> **Task description**
From the records below, extract only the lines running from the line with "[Sea Breeze] (51, 1328)" to the line with "Home (11, 78)", both lines included, reproducing them exactly.

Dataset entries

---+---

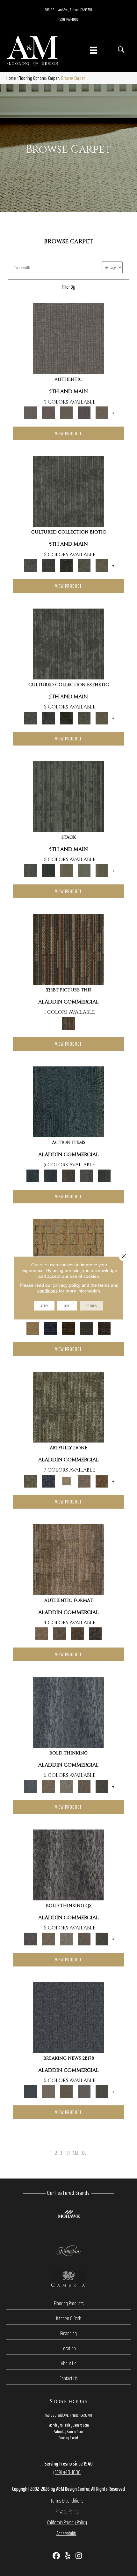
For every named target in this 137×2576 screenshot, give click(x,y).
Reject (67, 1306)
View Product (68, 433)
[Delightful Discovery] (68, 1406)
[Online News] (68, 2017)
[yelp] (67, 2556)
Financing (68, 2333)
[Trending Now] (48, 2091)
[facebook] (56, 2556)
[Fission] (84, 1786)
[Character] (48, 565)
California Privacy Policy (67, 2522)
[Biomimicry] (68, 491)
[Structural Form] (95, 1633)
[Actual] (68, 338)
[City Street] (104, 1175)
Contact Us (68, 2378)
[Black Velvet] (104, 1328)
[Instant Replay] (84, 2091)
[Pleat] (84, 870)
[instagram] (78, 2556)
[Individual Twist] (60, 1633)
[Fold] (66, 870)
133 (84, 2153)
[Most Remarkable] (48, 1480)
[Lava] (66, 1786)
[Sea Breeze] (51, 1328)
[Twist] (102, 870)
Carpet (53, 78)
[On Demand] (102, 2091)
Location (68, 2348)
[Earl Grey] (86, 1175)
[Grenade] (48, 1786)
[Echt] (48, 412)
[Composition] (84, 565)
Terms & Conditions (67, 2500)
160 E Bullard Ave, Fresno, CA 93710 (68, 9)
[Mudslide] (68, 948)
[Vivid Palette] (102, 1480)
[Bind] (68, 796)
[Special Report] (66, 2091)
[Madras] (68, 1254)
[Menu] (93, 50)
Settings (91, 1306)
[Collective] (66, 565)
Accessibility (66, 2533)
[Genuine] (66, 412)
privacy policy (66, 1285)
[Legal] (84, 412)
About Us (68, 2363)
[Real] (102, 412)
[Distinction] (102, 565)
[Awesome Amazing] (84, 1480)
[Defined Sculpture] (68, 1559)
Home (11, 78)
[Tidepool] (68, 1101)
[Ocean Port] (51, 1175)
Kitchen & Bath (68, 2318)
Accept (44, 1306)
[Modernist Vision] (66, 1480)
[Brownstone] (68, 1175)
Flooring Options (32, 78)
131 (67, 2153)
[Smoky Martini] (86, 1328)
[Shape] (68, 1711)
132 (75, 2153)
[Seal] (102, 1786)
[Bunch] (48, 870)
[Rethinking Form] (77, 1633)
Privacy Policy (67, 2511)
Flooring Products (68, 2303)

---+---

> **Response below**
[Sea Breeze] (51, 1328)
[Twist] (102, 870)
Carpet (53, 78)
[On Demand] (102, 2091)
Location (68, 2348)
[Earl Grey] (86, 1175)
[Grenade] (48, 1786)
[Echt] (48, 412)
[Composition] (84, 565)
Terms & Conditions (67, 2500)
160 E Bullard Ave, Fresno, CA 93710 (68, 9)
[Mudslide] (68, 948)
[Vivid Palette] (102, 1480)
[Bind] (68, 796)
[Special Report] (66, 2091)
[Madras] (68, 1254)
[Menu] (93, 50)
Settings (91, 1306)
[Collective] (66, 565)
Accessibility (66, 2533)
[Genuine] (66, 412)
privacy policy (66, 1285)
[Legal] (84, 412)
About Us (68, 2363)
[Real] (102, 412)
[Distinction] (102, 565)
[Awesome Amazing] (84, 1480)
[Defined Sculpture] (68, 1559)
Home (11, 78)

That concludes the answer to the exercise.